# Performance Model 3 is really MENTAL!



## TrevP




----------



## SoFlaModel3

Yes it is!


----------



## victor

Donuts! Do nuts!


----------



## garsh




----------



## CoastalCruiser

Are you sure they are driving that car properly?


----------



## SoFlaModel3

CoastalCruiser said:


> Are you sure they are driving that car properly?


Assuming they stole it, yes, they're driving it like they stole it


----------



## teslarob

Just wait till you get to drive one...


----------



## garsh

SoFlaModel3 said:


> Assuming they stole it, yes, they're driving it like they stole it


Yep, this is the car for me. 


garsh said:


> I'll be the exact opposite.
> 
> I drive a Leaf. I have to be careful of range in order to make my round-trip commute. I have to keep my speed down on the highway.
> 
> When I get my 3, I'm going to drive it like I stole it.


----------



## SoFlaModel3

teslarob said:


> Just wait till you get to drive one...


I'm assuming you've driven it?!?!?!?


----------



## teslarob

SoFlaModel3 said:


> I'm assuming you've driven it?!?!?!?


Maybe  It's not painful like a P100D launch, but it's fast


----------



## gwestr

If you’re wondering, that video is from the skidpad at Thunderhill Raceway in Willows,CA. It’s a popular bay area racetrack for SCCA and NASA racers, and for car clubs to rent for driving schools.
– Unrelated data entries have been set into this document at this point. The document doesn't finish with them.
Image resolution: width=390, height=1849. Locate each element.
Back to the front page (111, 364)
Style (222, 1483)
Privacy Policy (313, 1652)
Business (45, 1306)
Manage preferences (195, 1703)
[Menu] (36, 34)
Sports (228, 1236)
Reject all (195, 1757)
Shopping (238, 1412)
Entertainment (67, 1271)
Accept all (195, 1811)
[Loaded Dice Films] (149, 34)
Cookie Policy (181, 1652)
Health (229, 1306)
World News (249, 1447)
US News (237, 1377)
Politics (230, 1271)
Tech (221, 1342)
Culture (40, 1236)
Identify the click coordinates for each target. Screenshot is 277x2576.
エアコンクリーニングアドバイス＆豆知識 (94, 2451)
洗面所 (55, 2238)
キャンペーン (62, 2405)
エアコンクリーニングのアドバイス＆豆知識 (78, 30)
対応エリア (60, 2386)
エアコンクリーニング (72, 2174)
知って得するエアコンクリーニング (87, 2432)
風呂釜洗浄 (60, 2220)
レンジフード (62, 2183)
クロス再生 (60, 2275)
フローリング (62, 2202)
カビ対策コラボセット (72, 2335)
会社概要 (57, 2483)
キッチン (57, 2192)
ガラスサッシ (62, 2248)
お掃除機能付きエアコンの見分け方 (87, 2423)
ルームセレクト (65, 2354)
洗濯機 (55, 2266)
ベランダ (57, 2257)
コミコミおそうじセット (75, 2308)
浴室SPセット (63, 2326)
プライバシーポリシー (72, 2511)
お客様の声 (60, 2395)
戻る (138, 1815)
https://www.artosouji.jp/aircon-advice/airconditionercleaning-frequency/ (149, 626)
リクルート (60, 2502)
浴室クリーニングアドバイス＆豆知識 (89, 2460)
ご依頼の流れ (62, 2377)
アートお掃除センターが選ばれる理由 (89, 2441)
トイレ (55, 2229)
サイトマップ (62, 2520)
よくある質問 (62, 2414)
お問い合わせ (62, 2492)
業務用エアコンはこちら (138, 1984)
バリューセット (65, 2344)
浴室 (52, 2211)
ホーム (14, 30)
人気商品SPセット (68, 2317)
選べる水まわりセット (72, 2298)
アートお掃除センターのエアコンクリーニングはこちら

It’s also incredibly hot there in the summer, typically over 100F. I would imagine they’re testing the car on the big track, a 3.0 mile course with 15 turns. It’s pretty hard on brakes. The Model S P85D could only do about 4-5 laps there (2:12 per lap) before the battery would get too warm and the car would cut power about 30% to 50%. I would assume the Model 3 Performance has a cooling upgrade, a braking upgrade, and a regenerative clutch upgrade.


----------



## garsh

gwestr said:


> a regenerative clutch upgrade.


A what now?


----------



## gwestr

garsh said:


> A what now?


Regenerative braking has clutches. If the car is going faster and they want to use the motors to help stop it, they'd probably upgrade the clutches.

If the 18" wheels don't fit, they probably are using a 355mm, 365mm, or 380mm front brake. The clutches would let them use the smaller brake.


----------



## garsh

gwestr said:


> Regenerative braking has clutches.


No, there are no clutches.


----------



## gwestr

Yeah just reading now that regeneration is not active when the brake pedal is depressed. So it will probably need 380mm brakes.


----------



## garsh

gwestr said:


> Yeah just reading now that regeneration is not active when the brake pedal is depressed.


That is not true either. Regeneration is at full power when the accelerator is not being pressed.


----------



## Little1er

While I like large brakes, 380mm is HUGE and unnecessary


----------



## PNWmisty

Little1er said:


> While I like large brakes, 380mm is HUGE and unnecessary


Totally agree.
Except for a few test stops to wear the brake pads in, I've hardly touched my brakes in the first 2400 miles. Regen does over 90% of the braking. For normal driving, the brakes are oversized. They are powerful enough to do two emergency haul-downs in a row from 80 mph without significant fade (I haven't tested them beyond that because I'll never need more brake than that. It's only on the track, with regen turned off, that the brakes can become heat soaked after a while and start to fade. If regen is left in the default position, the brakes will never fade in normal street driving.


----------



## gwestr

It’s 4100 pounds and probably makes over 600 HP. 380mm is not overkill. 6 pistons is a good idea.

Good details from Elon today about the performance model - suspension is lowered 10mm.


----------



## Guest

gwestr said:


> It's 4100 pounds and probably makes over 600 HP. 380mm is not overkill. 6 pistons is a good idea.
> 
> Good details from Elon today about the performance model - suspension is lowered 10mm.


Agreed performance brakes are a no brainer on this performance 3 upgrade vehicle. The package proves to be an exceptional value at the $5k upgrade price point.

Although there are many everyday reasons to have performance brakes I believe Tesla upsized the brake system of the new Performance 3 Upgrade to match the increased power output as well as for enhanced stability and braking performance. 
This configuration allows for a tougher but lightweight system and enables a more rapid response and release of the brakes even under extreme loads. The pedal travel should prove to be short and the biting point precise. The larger brake discs are also an improvement for wet braking and optimum cooling.
Imagine cruising down that dark isolated stretch of highway at night while having a braking event cause you to question those standard "software improved" brakes?


----------